Upon injury, nearby cells, including fibroblasts at the wound edge, are often found in a hypoxic microenvironment. Nevertheless, the influence of hypoxia on skin fibroblasts is poorly understood. Using previously established mouse full-thickness wounds, we show that Bcl-2 and adenovirus E1B 19-kDa interacting protein 3 (BNIP3) expression was significantly elevated at the wound edge, and hypoxia treatment enhanced BNIP3 expression in fibroblasts. Interestingly, BNIP3 promoted the migration and proliferation, as well as the activation of autophagy, in fibroblasts under hypoxia.

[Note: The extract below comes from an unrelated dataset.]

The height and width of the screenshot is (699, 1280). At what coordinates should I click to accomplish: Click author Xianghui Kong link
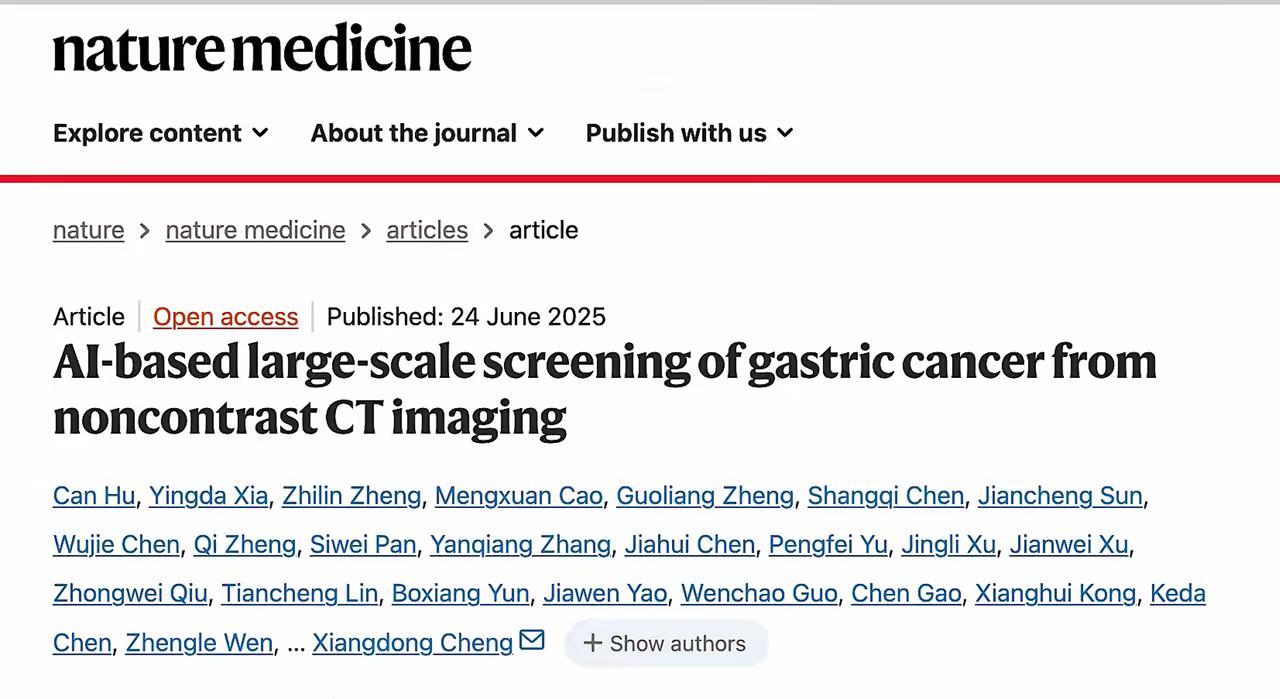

The hypoxia-induced autophagy was found to induce the migration and proliferation of fibroblasts, a process that could be reversed by knocking down the autophagy-related gene for autophagy protein 5, ATG5. Furthermore, hypoxia-inducible factor 1 subunit alpha (HIF-1α) was significantly upregulated in fibroblasts under hypoxia treatment, and HIF-1α knockdown attenuated the hypoxia-induced expression of BNIP3 and the migration and proliferation of fibroblasts. Altogether, our results establish the hypoxia-BNIP3-autophagy signaling axis as a newly identified regulatory mechanism of skin fibroblast migration and proliferation upon wounding. Autophagy intervening might thus represent a promising therapeutic strategy for patients with chronic refractory wounds.